契約期間内で退去する場合どのくらい前までに告知をしなければいけないのかも注意してください。例えば三ヶ月前までに告知をしなければならない、というところもあります。筆者がそうだったのですが、スモールビジネスを展開しているため三ヶ月後のことまで正直わかりません。だからその時々に対応してくれるところが望ましいでしょう。これは本当に実感しました。またそこはお金さえ払えば出て行っても構いませんというようなことも言いました。入るときよりも出るときのことを考えて選ぶようにしてください。

保証金

保証金を収めなければならない場合その返却の条件については絶対に把握してください。途中解約の場合にも返却されるのかどうか、また全額返却されるのかどうか注意すべきポイントです。筆者がいたところは途中で退去した場合全額償却となり1円も返却されません。気が付いたときは後の祭りでした。

途中退去時の費用負担

また退去の告知を怠った場合にその分費用を負担しなければならないという条項がある場合は注意してください。この場合契約期間満了で退去しても保証金は全額償却、さらに月額費用が請求される可能性があります。

クリーニング代

おそらく退去時に一定のクリーニング費用が必要になるはずです。その費用が保証金から差し引かれるのか、また別途請求されるのか注意してください。というのも筆者の場合は別請求という契約だったため保証金が全額償却された上にクリーニング費用も請求されるという泣きっ面に蜂状態となったからです。

契約期間にも注意してください

レンタルオフィスの場合は不動産賃貸借契約とは違います。単なる利用契約に過ぎません。そのため賃貸契約よりも借りる側の権利が低くなります。しかし悪徳業者の場合不動産賃貸借契約のごとく契約期間を定めて更新料を請求してきます。サービスオフィスは法人同士の契約となるため消費者保護というものはありません。ある意味契約が全てです。だから不当ともいえる請求も契約により成り立ってしまいます。筆者の体験から悪徳業者には契約前に縁を切ってほしいと願い記しています。契約期間と更新料があるところは絶対に注意してください。

条件交渉をしてくれないところもあります

SOHOで事業をしている方ならよくわかると思いますが、クライアントとの交渉で金額や条件が決まる場合が多いでしょう。本来の金額で必ずしも取引できませんよね。しかしサービスオフィスはたいがいドライです。当たり前のことかもしれませんが、起業を支援してくれる場所とは限りません。筆者は実際に「お宅だけを特別扱いできない」と言われたことがあります。この一言は非常に不愉快でした。筆者がこのサイトを立ち上げた理由でもあります。

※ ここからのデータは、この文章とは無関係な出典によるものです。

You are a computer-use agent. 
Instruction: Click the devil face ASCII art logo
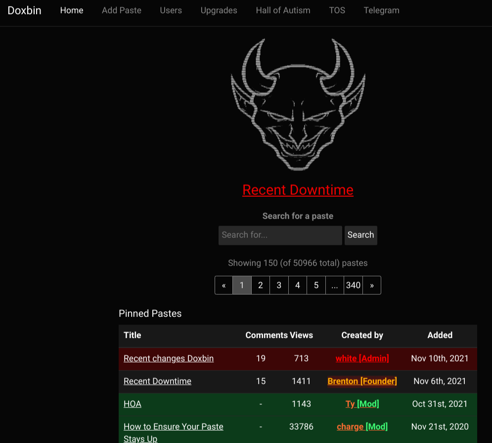pos(298,105)
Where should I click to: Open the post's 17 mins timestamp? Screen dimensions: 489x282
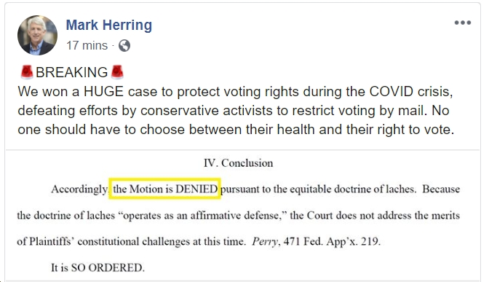tap(87, 46)
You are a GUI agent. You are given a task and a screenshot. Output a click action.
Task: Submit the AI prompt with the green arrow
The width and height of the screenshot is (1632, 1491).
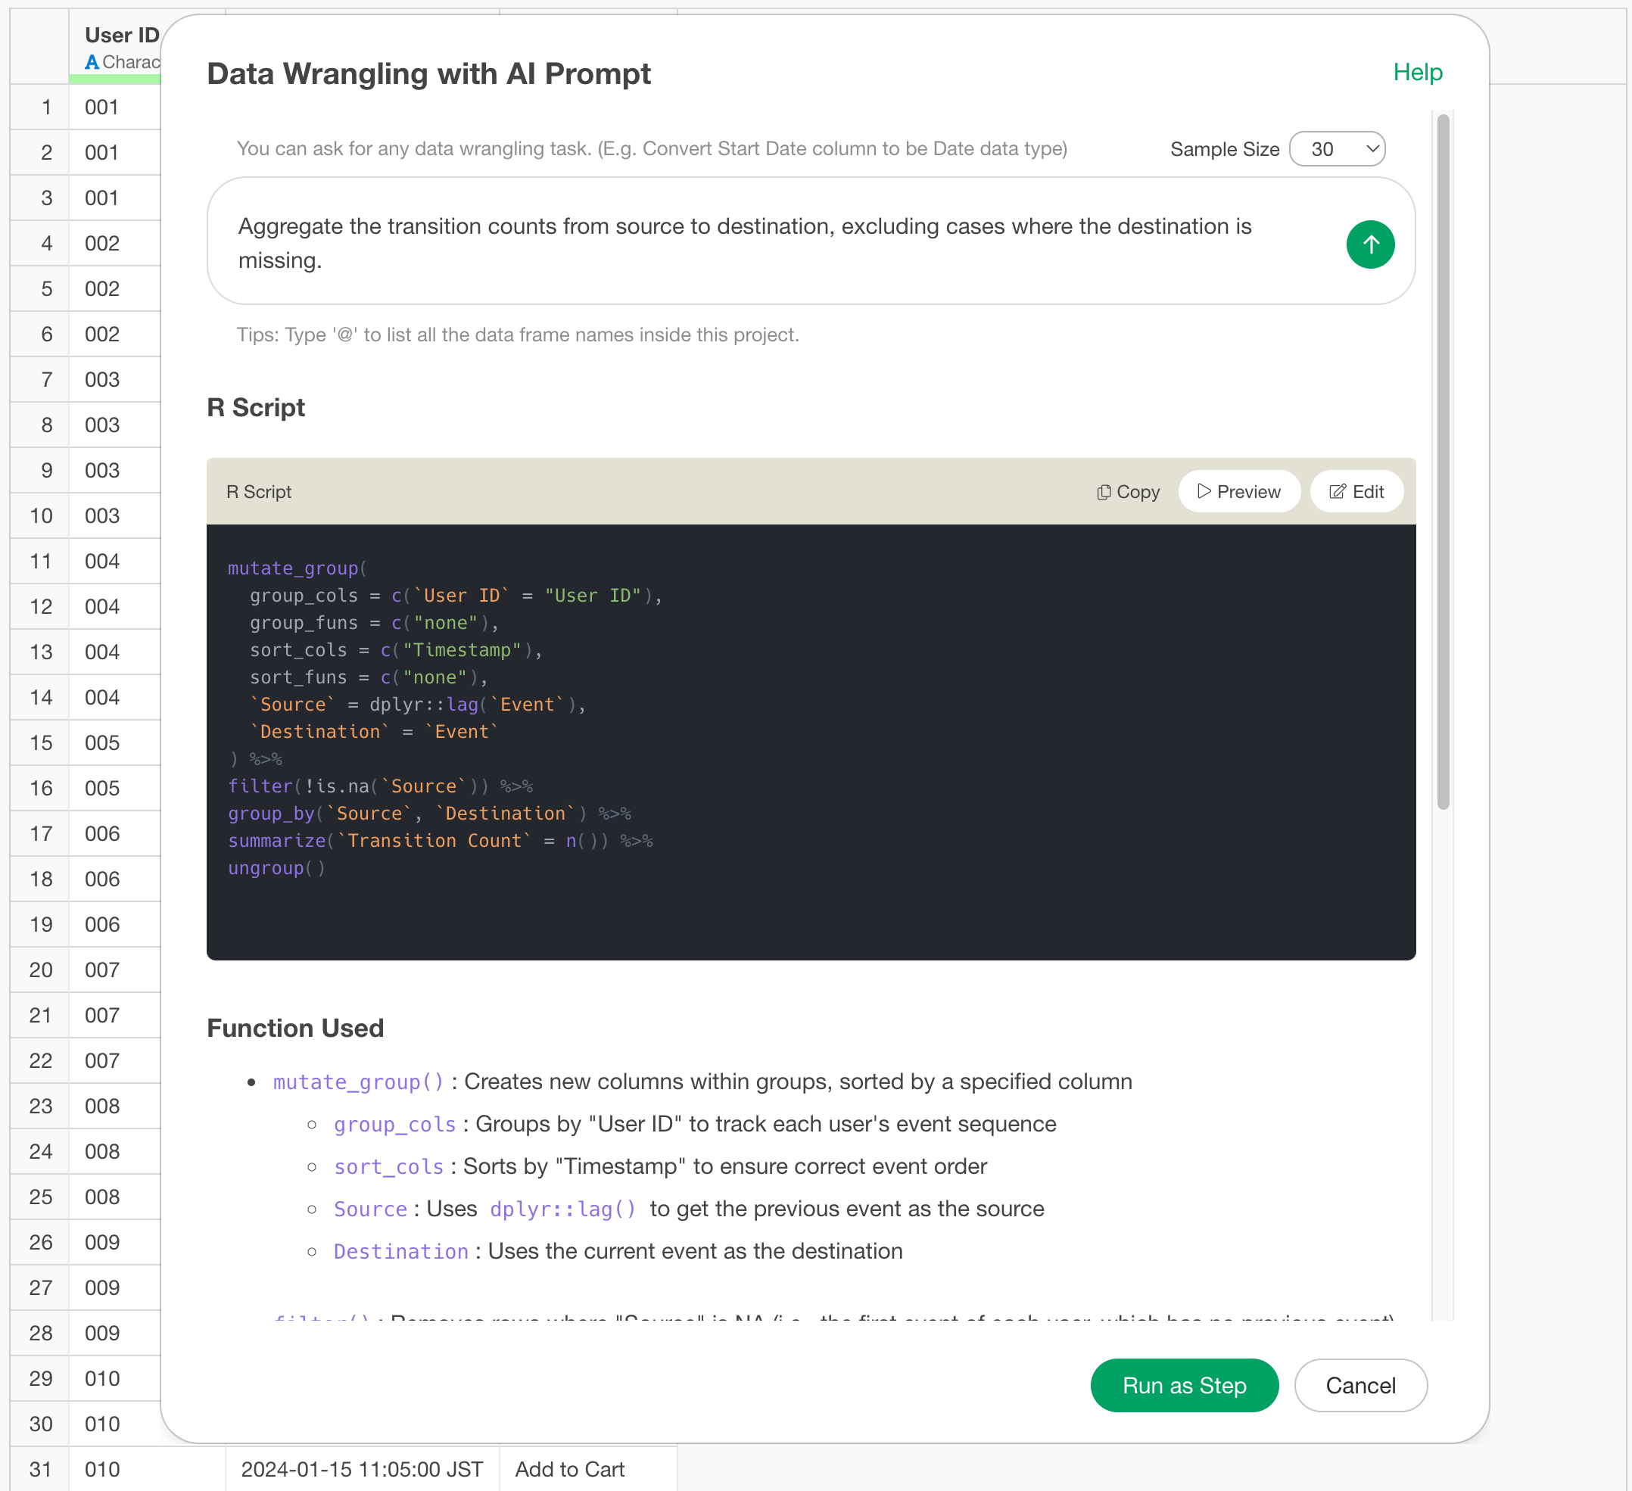tap(1370, 244)
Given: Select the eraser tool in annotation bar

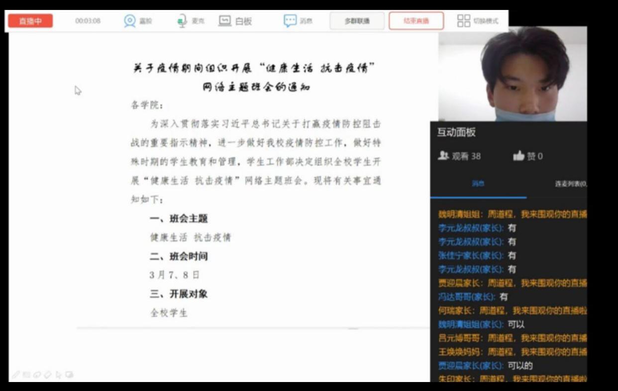Looking at the screenshot, I should coord(48,375).
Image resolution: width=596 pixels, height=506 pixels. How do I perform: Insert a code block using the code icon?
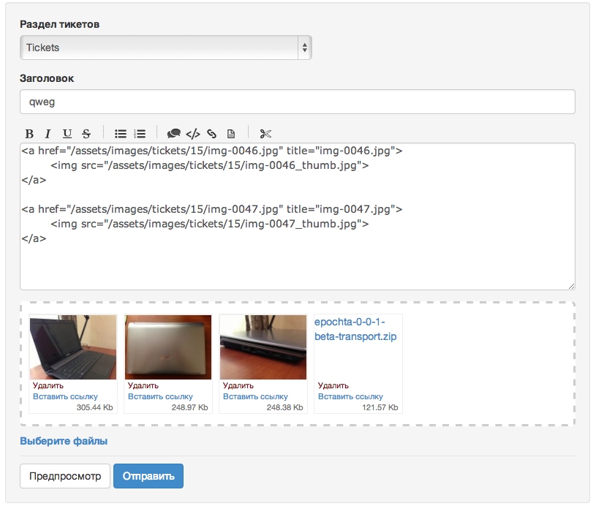click(192, 134)
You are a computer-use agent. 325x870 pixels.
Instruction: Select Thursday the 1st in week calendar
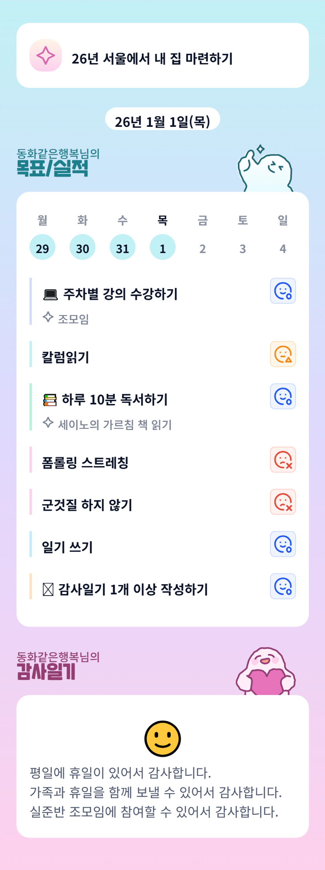pyautogui.click(x=162, y=247)

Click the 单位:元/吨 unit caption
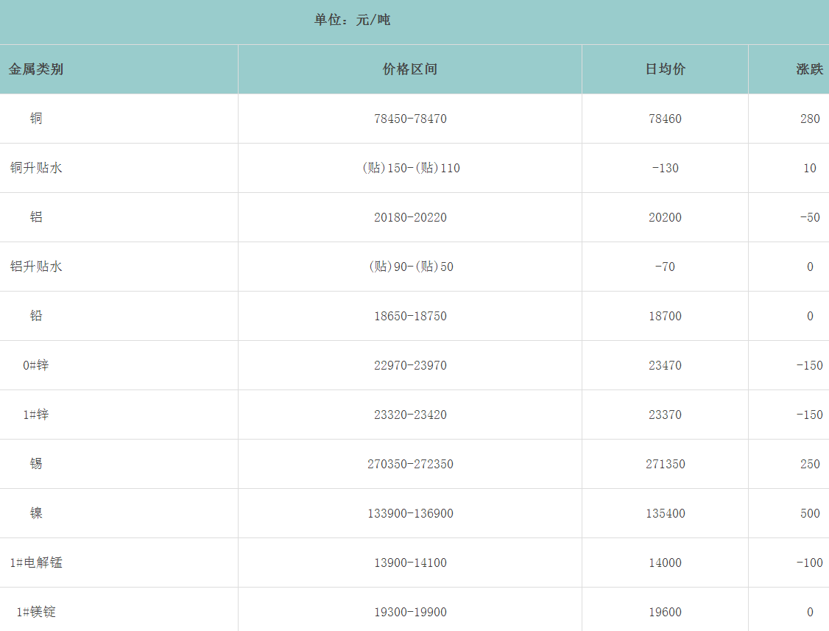[352, 20]
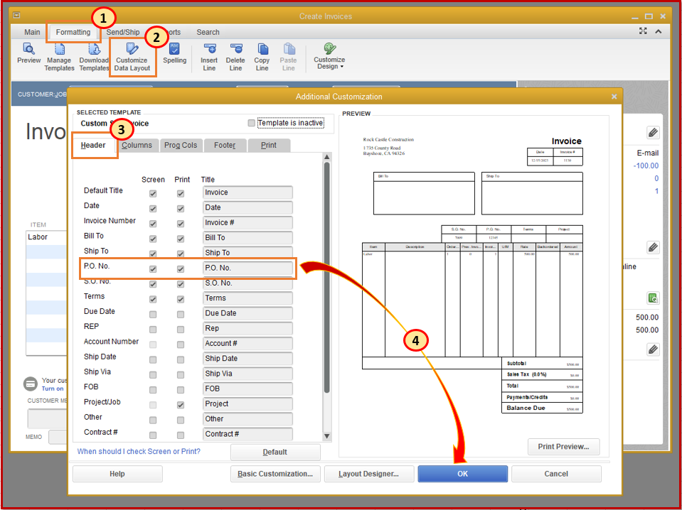Select the Manage Templates icon
The height and width of the screenshot is (510, 682).
(x=59, y=56)
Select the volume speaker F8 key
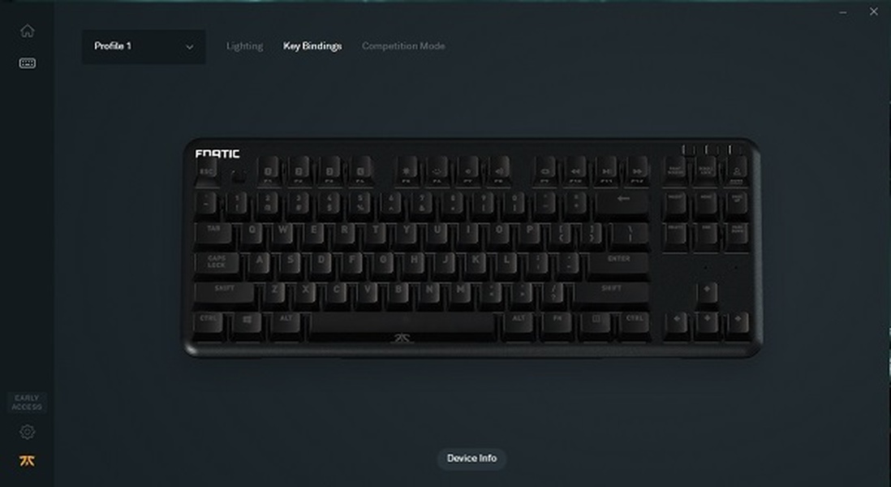This screenshot has width=891, height=487. [499, 171]
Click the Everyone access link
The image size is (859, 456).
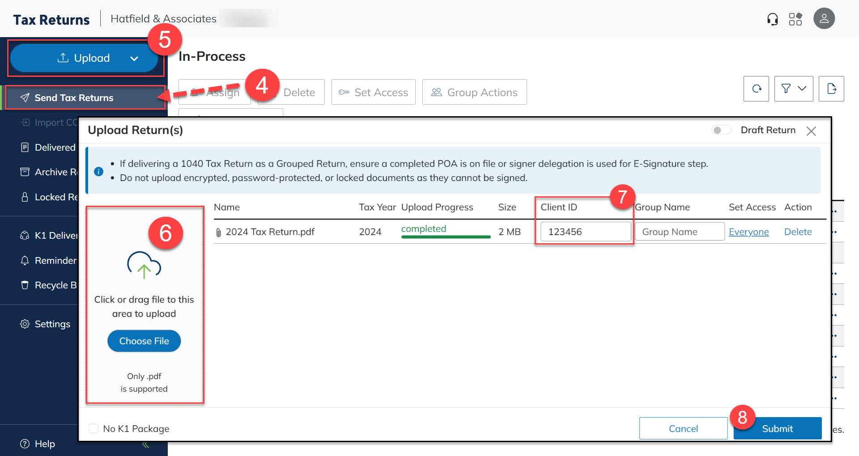(x=748, y=232)
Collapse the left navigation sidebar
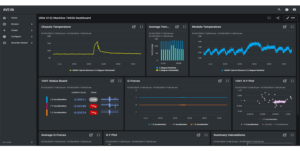Image resolution: width=300 pixels, height=151 pixels. [x=32, y=142]
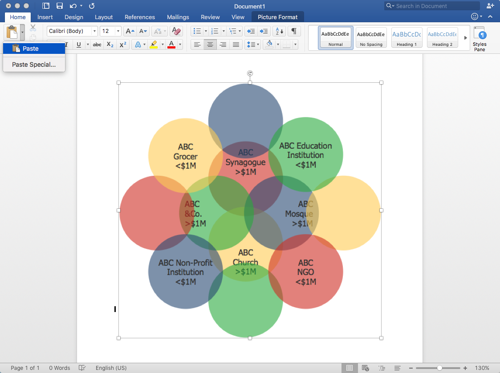Open the Styles Pane
Viewport: 500px width, 373px height.
[x=480, y=38]
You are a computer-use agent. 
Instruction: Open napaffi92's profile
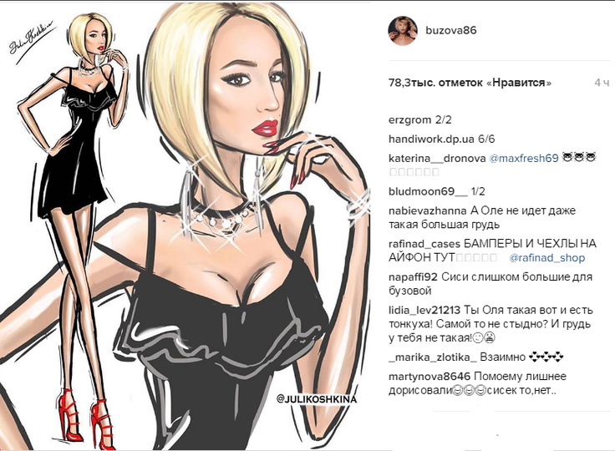[413, 277]
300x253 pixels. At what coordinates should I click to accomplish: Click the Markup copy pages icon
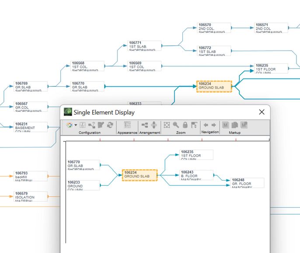coord(234,125)
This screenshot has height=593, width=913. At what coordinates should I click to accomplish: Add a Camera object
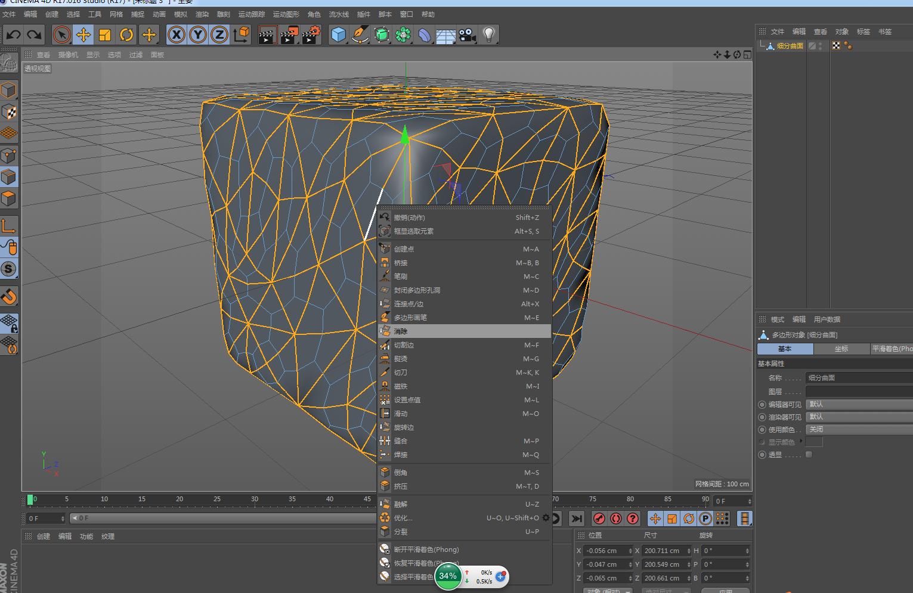(x=467, y=35)
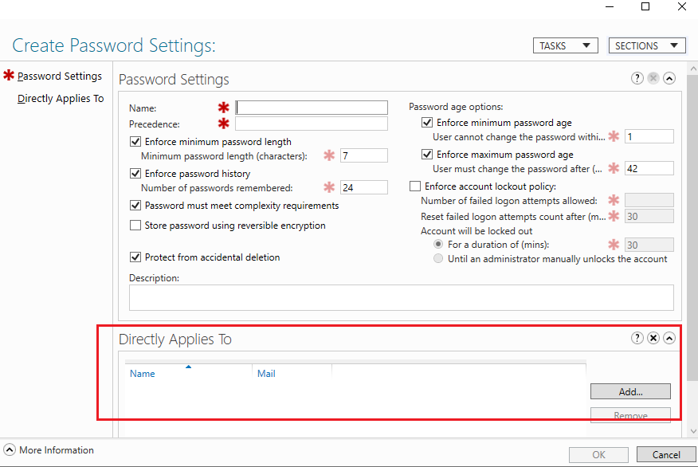Click the dimmed X icon beside Password Settings help
The image size is (698, 467).
pyautogui.click(x=653, y=78)
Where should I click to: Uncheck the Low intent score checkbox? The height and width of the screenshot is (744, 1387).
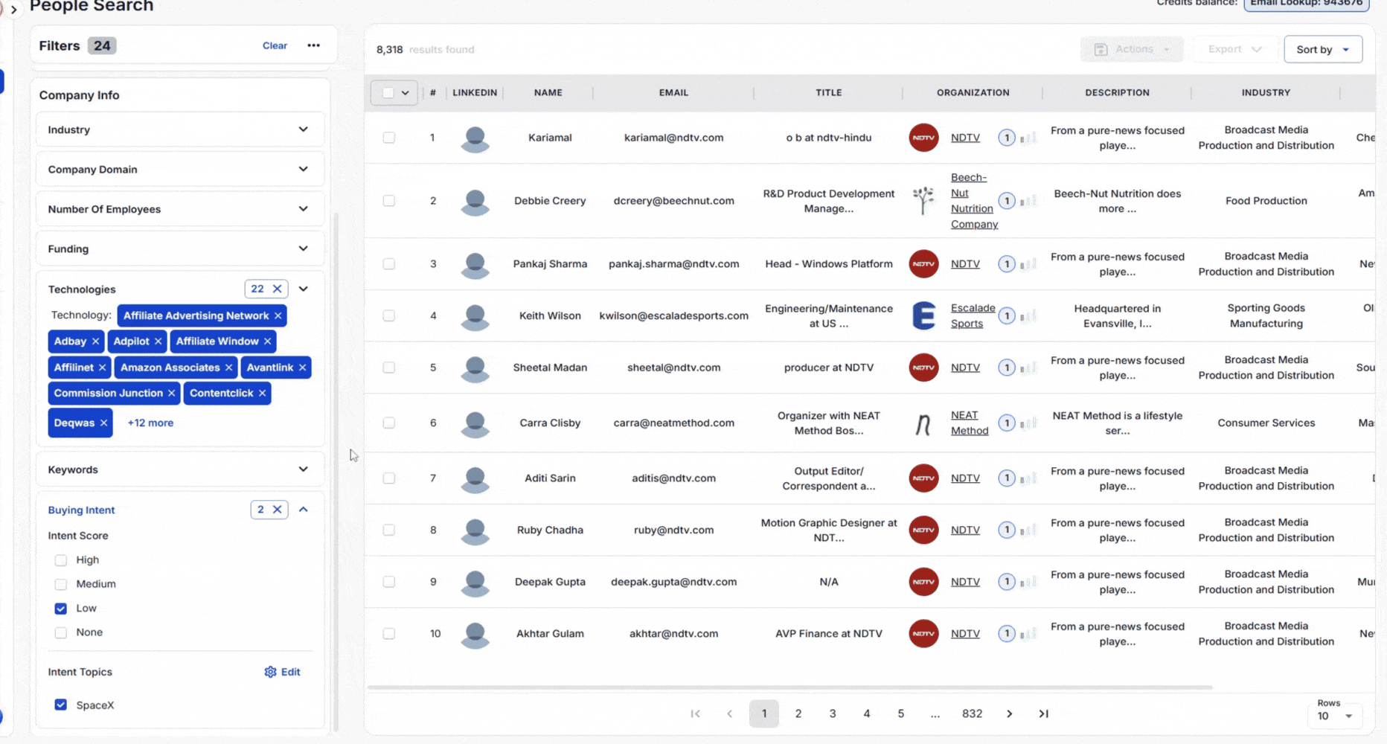[61, 609]
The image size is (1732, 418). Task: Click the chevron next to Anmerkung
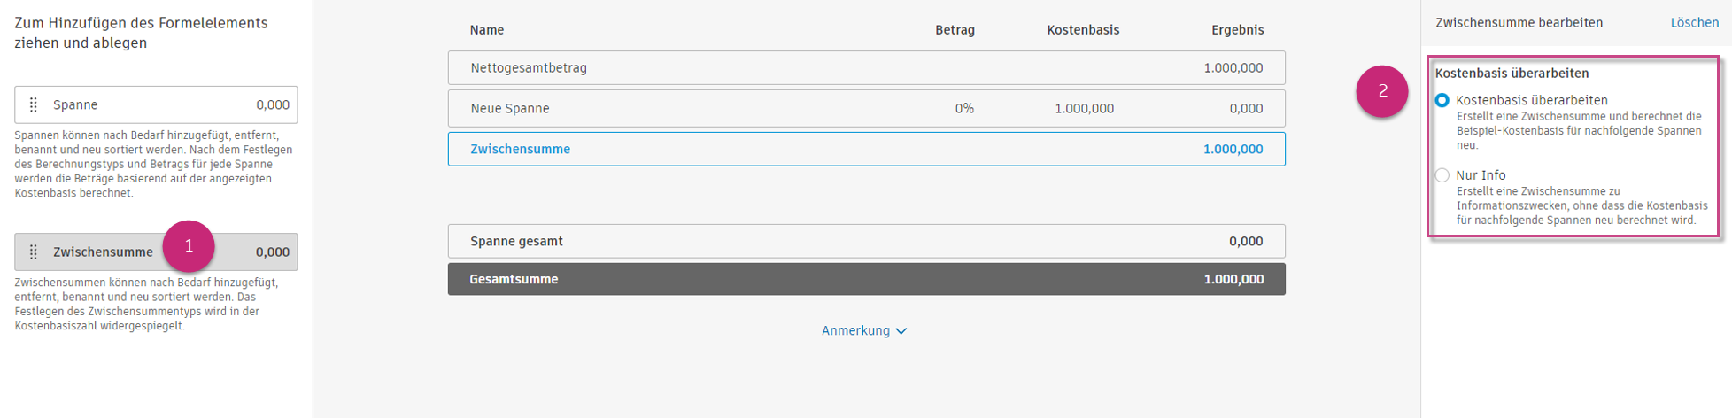click(x=901, y=331)
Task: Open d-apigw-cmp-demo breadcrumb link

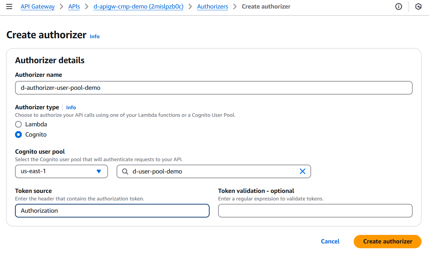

筆者は少しでもクライアントに喜んでもらおうとできるだけ特別扱いをしています。それはメールのレスポンスの速さなどもそうです。ビジネスにおいて言ってはいけない言葉として「御社が特別ではない」と思っています。前述の言葉を聞いたときにこの会社とは取引ができないなと感じました。これらも借りる前にある程度わかるはずです。退去時の条件交渉が可能かどうか、以前された経験があるかどうか質問してみてください。